Comments - James Rustoven
Synthetic biology: Principles for oversight and strategies for action

 

How Might Synthetic Biology Be Used in the Development of Pharmaceuticals?

  • Current interventions are single molecules (small molecules, monoclonal antibodies, cycle-specific cytotoxics, antimetabolites, etc.) or cellular agents (genetically modified Ag resenting cells for vaccines; stem cell-derived cell therapies for cardiovascular disease, diabetes, etc.).
  • Likely to be used to create cellular therapies that are designed to be more target-focused while minimizing current side effects (e.g., avoid HLA incompatibility, avoid hepatic enzyme degradation, avoid need for optimal renal function). 
  • Create cells that have gene(s) that produce a therapeutic product more efficiently that in current vectors (E. coli, yeast). 
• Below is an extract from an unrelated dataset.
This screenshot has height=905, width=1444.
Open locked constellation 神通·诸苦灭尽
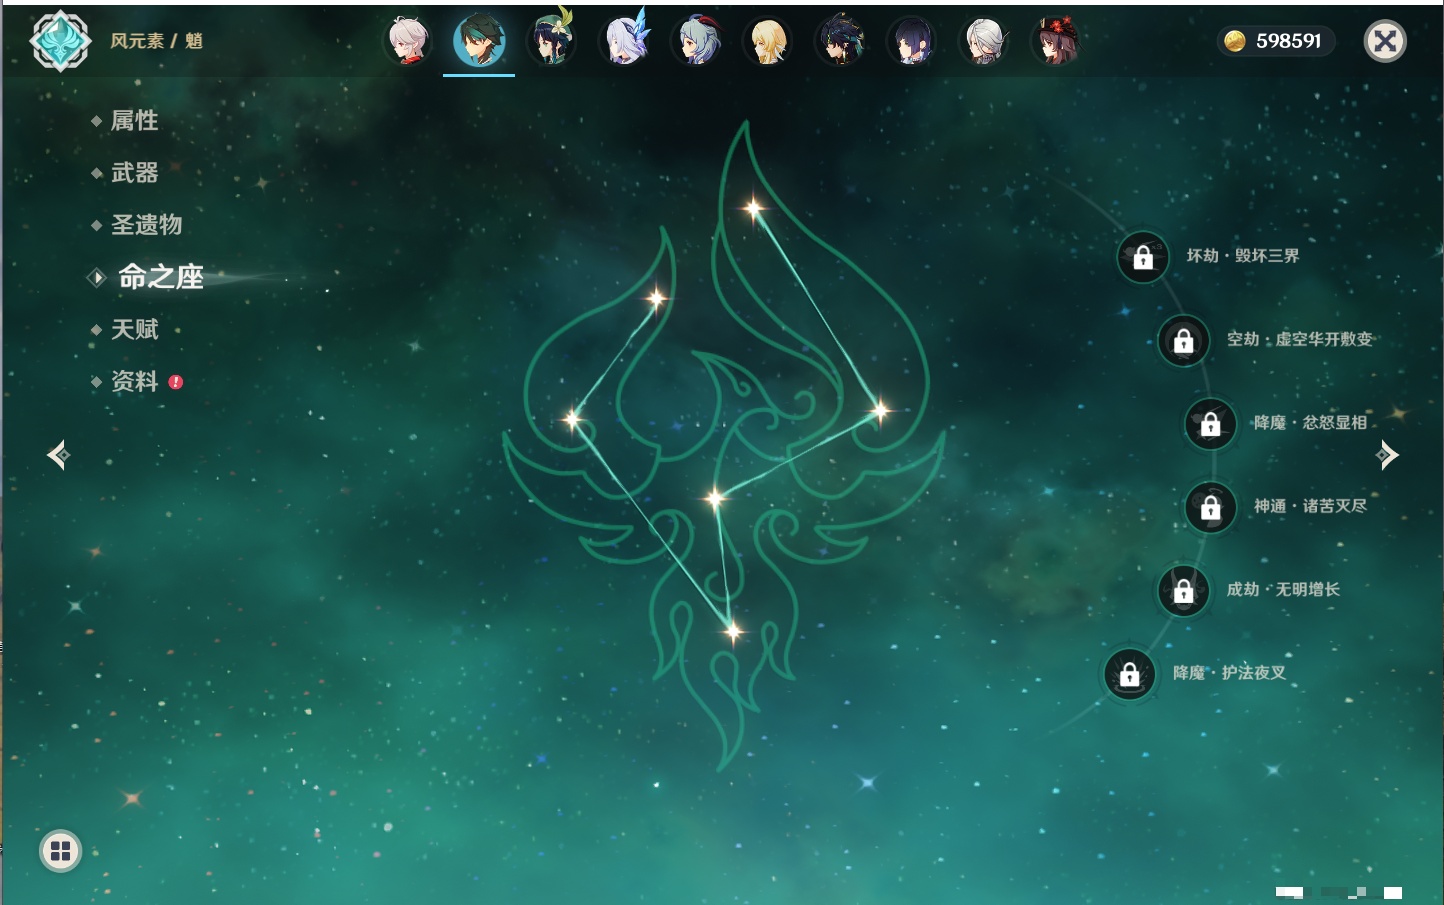(x=1210, y=508)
  • Create ‘stem cells’ that can be more readily directed toward differentiation to more reliably and efficiently produce specialized cells for purposes of tissue repair or a therapeutic by-product.
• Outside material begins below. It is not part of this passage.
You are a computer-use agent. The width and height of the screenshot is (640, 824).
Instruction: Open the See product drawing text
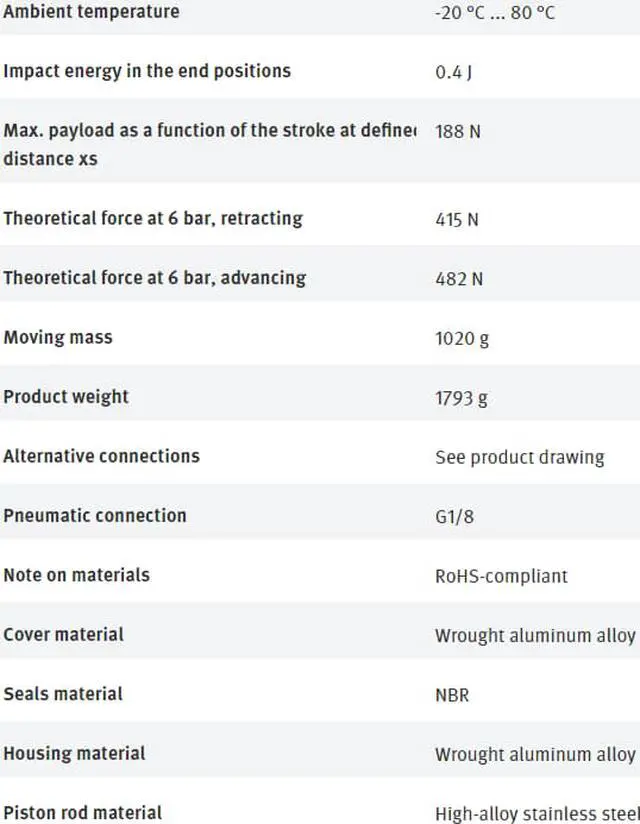click(x=520, y=457)
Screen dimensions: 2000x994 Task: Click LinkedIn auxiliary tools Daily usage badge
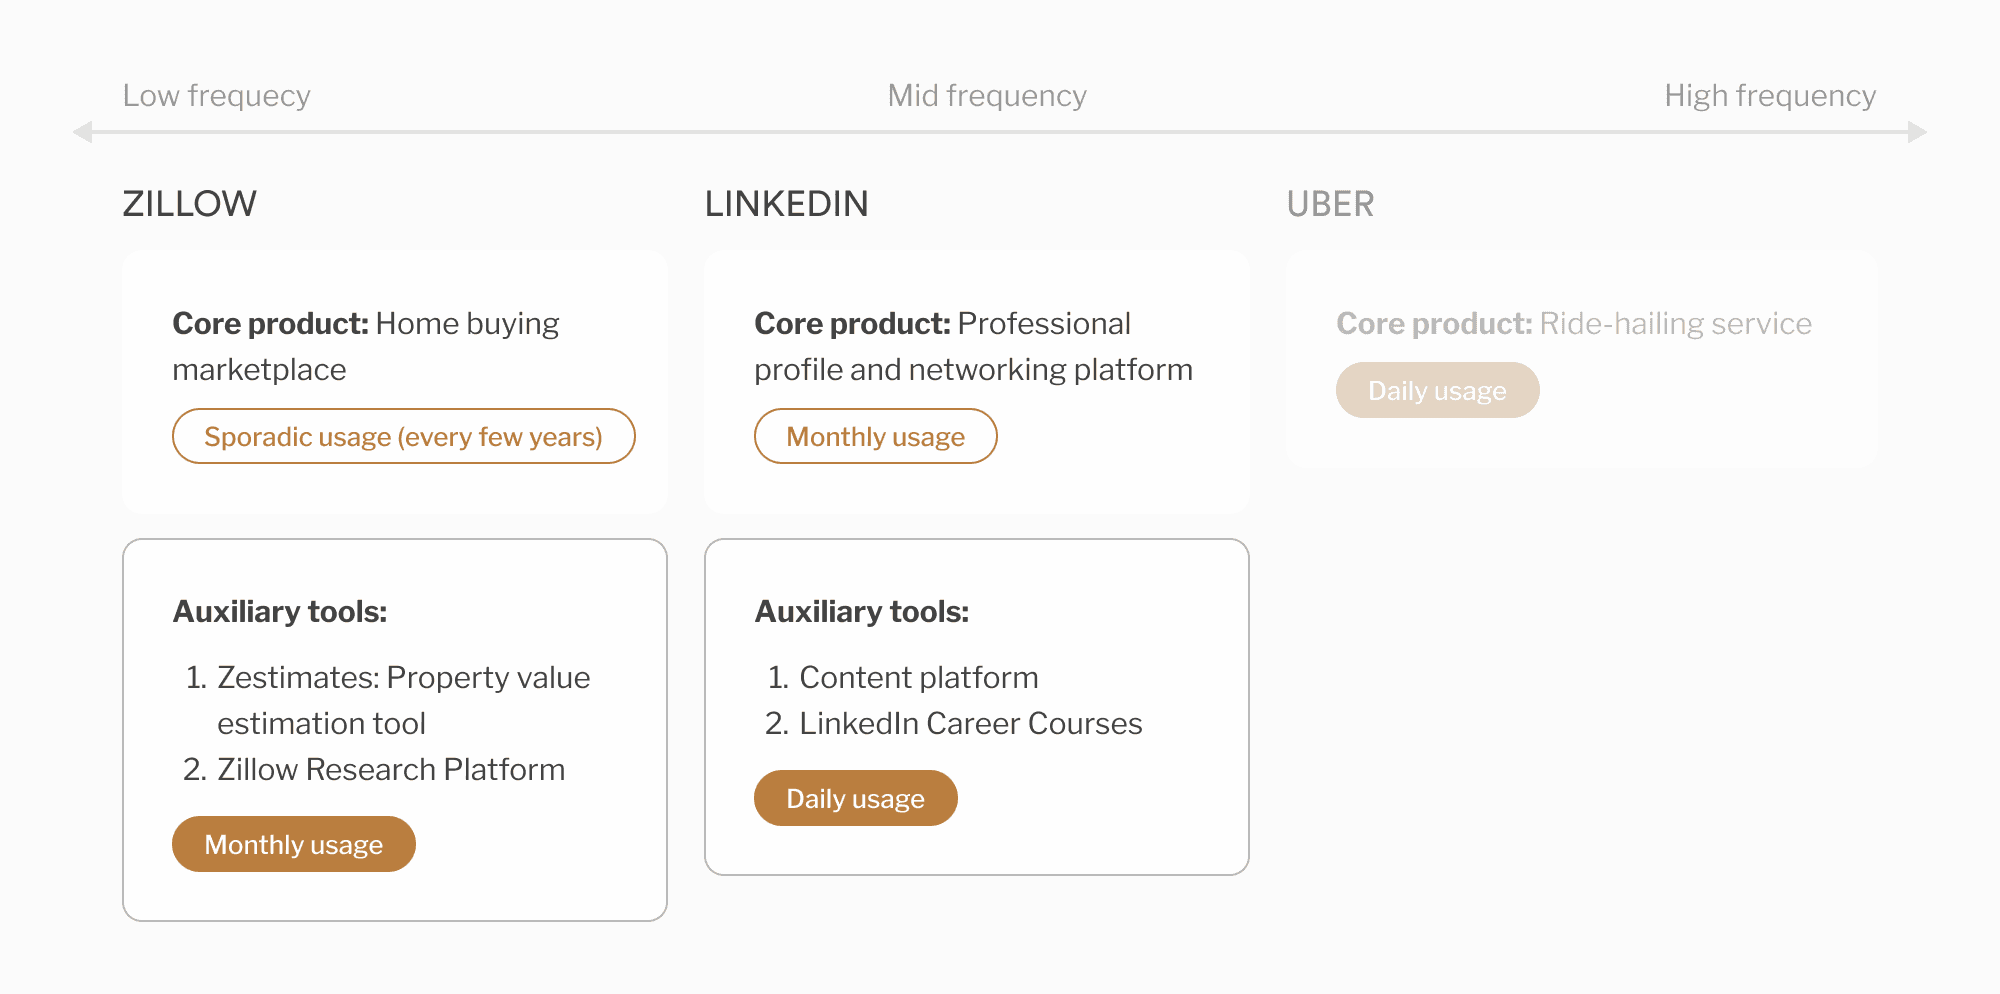(x=856, y=798)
  • Create cells of microenvironments that are resistant to the nurturing of malignant cells.
  • Of the approaches currently used, the minimalist construction would likely be most attractive to Pharma.  It would minimize adverse interactions with other cells or molecules or systems (like the immune system) and allow for greater control over the cellular consequences of adding or changing genes for therapeutic purposes.
  • All Pharma interventions would have to be developed according to a development plan approved in advance by the regulators (FDA, EMA, Health Canada, etc.) in concert with the company.  However, the FDA can’t enforce Pharma conducting and reporting on Phase IV trials after expedited approval so it seems unlikely that they will have the discipline/resources to keep Pharma to its responsibilities for tracking agents post-approval and having a damage-control plan developed a head of time.  Still, the slow pace of developing improved regulations to ensure safety and efficacy in the short and long term may be a rate-limiting step
  • Pharma would be interested in developing synthetic DNA constructs with manipulated epigenetic components, particularly for cancer therapy.